*Passage*.
+--

2011 is not a success in St. Emilion. Although there are not the same problems in managing acidity and tannins as the left bank, the problematic character is a common impression of an edge of saccharine on the finish, a sense of an unbalanced sweetness. Will this become sickly as the wines evolve or disappear as they shed the puppy fat? No St. Emilion really stands out from the crowd this year, although Canon shows its typically precise style.

Pomerol does not have the problems of St. Emilion and is quite consistent—and quite superficial. There’s nothing to excess this year, the wines are approachable, but they offer no sense of the stuffing needed to support further development. You have the impression that already they are as good as they will get, and I am doubtful that they will become more complex with time. The closest to a real success is La Conseillante.

The top whites from Pessac are very fine and should drink well over the next five years. At opposite poles are the freshness of Smith Haut Lafitte, dominated by Sauvignon Blanc, and the roundness of Pape Clément, half Sémillon; and then Domaine de Chevalier shows its usual elegance. I would be happy to have any of them for dinner.

Sauternes generally seem a little rustic, with fairly viscous bodies lacking the aromatic uplift that’s needed to relieve the sweetness. Notable exceptions are Suduiraut, with a classic impression of botrytic piquancy, and de Fargues, as always the top of the show.

It’s a sign of the times that no wines have overt signs of herbaceousness. They vary somewhat in whether the fruits are forward or reserved, whether the acidity is too high or the tannins too bitter, but the emphasis is very definitely on fruit in a relatively modern idiom. As a rough working rule, the modernists, who have been focusing for years on softening the tannins, came off better than the traditionalists in this particular vintage. However, there is no wine (at least in the UGCB tasting) that I would give more than 90 points, and this is not a vintage to buy for the cellar, but if prices come down, could be  useful for enjoying in the short term, especially at restaurants.

Wines were tasted at the New York visit of the UGCB tour, which presented more than 100 wines from the 2011 vintage.

Cru Bourgeois: a Work in Progress

A tasting of Cru Bourgeois from the 2010 vintage showed some remarkable similarities and remarkable differences with a tasting earlier this month of Grand Cru Classés from St. Emilion.

Both groups come from classification systems whose attempts to modernize foundered in legal challenges, and the classification had to be withdrawn, before compromises were found to restore a system. The final systems are almost at opposite poles. In St. Emilion, reclassification every ten years takes account of the terroir of the chateau, the price of its wine, and quality (as assessed by tasting). For Cru Bourgeois, the classification is now done every year, which makes it completely different from all the other classification systems where history (very distant in the case of Médoc Grand Cru Classé, more recent in the case of St. Emilion) counts for something.

+--

*Given material*.
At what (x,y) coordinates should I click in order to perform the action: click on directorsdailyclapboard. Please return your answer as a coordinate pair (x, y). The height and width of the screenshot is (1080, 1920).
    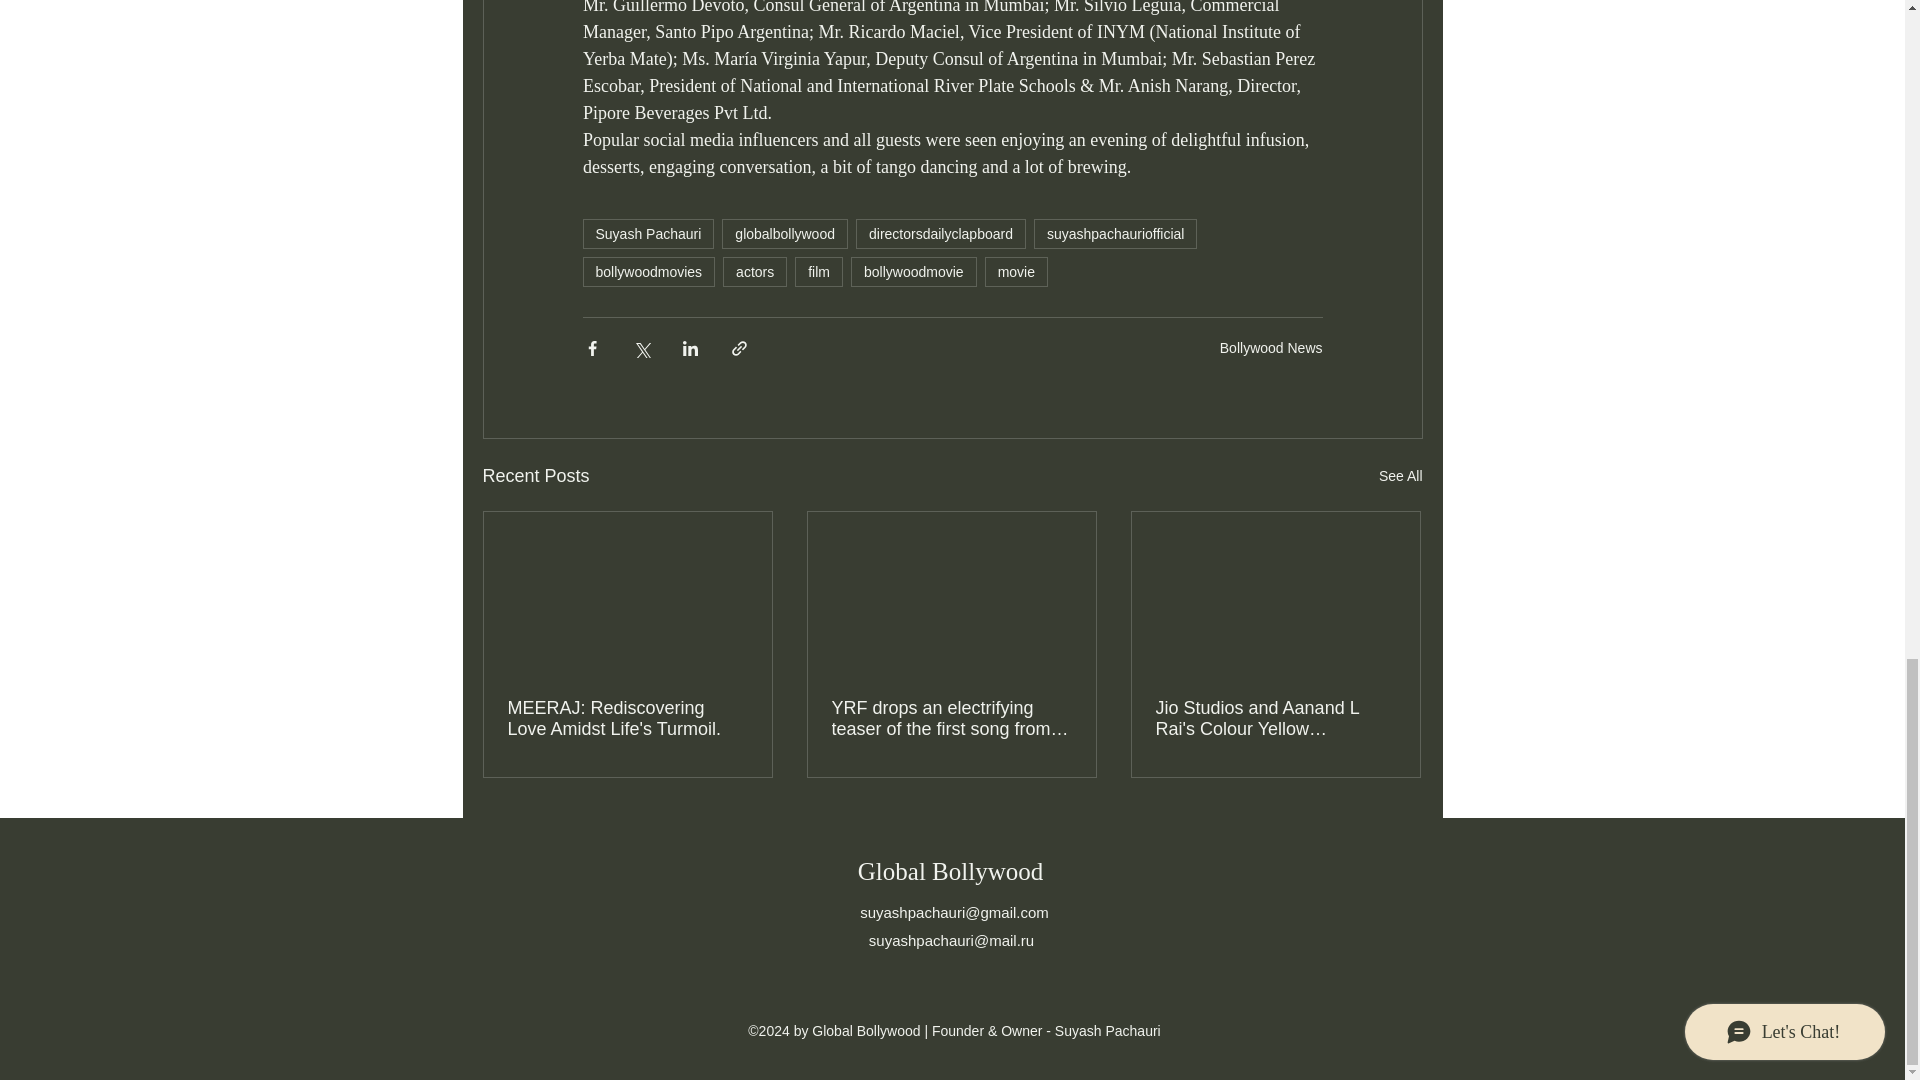
    Looking at the image, I should click on (940, 234).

+--

*Written instruction*.
Write the next part of the Bordeaux wine review, picking up right after its final sentence.

*Result below*.
Once a château has received the agrément that is required for its wine to be included in the AOP each year, it can apply for the Cru Bourgeois label. The wine is assessed by a tasting panel. “We are not assessing style, everyone is free to define their own style, but we are really concerned with quality. Typicity is really more a matter for the AOC. There are eight appellations and even within each there is variety,” says Frédérique Dutheiller de Lamothe, Directrice of the Alliance des Crus Bourgeois. So in effect, putting Cru Bourgeois on the label is an imprimatur of quality. There are also some arcane rules about timing of sales, which actually excluded Chateau Caronne Ste Gemme from the 2011 classification, although its proprietor François Nony is President of the Alliance.

The difficulty with this system, it seems to me, that it lacks practicality for the consumer. Surely a consumer expects a classification to place a producer at a certain level, that it establishes a general reputation: are they really going to look at the label each year and ask whether the wine got the sticker for that vintage? What does it say if a chateau gets the classification some years and not others? Isn’t this really rating current vintages rather than classifying the producer? And what about vintage variation—will allowance for vintage mean that the classification is awarded in a poor year for wines that wouldn’t get it in a better year?

In spite of these reservations, what sort of standard was established for 2010? Just like St Emilion there seem to be a certain similarity to the wines, and it seemed to override the appellations as we tasted through the 2010 vintage from Médoc, Haut Médoc, Listrac, and Moulis. Somewhat tight fruits were supported by a strong acidity; these wines seemed more backward than the Grand Cru Classé last time I tasted them, not so much because of tannins but because the acidity was so pressing you couldn’t really see the fruits, which seem somewhat one dimensional. This seemed like a throwback to traditional Bordeaux, and these wines need time, the antithesis of the St. Emilion tasting, where the wines all had the same soft, over fruity taste (Triumph of the Oenologue in St. Emilion). But when we got to Margaux and Pauillac, communal typicity seemed to reappear in a certain finesse for Margaux and roundness for Pauillac. However, I thought the best Cru Bourgeois I tasted was Chateau Serilhan, from St Estèphe, whose refinement belied the reputation of the appellation.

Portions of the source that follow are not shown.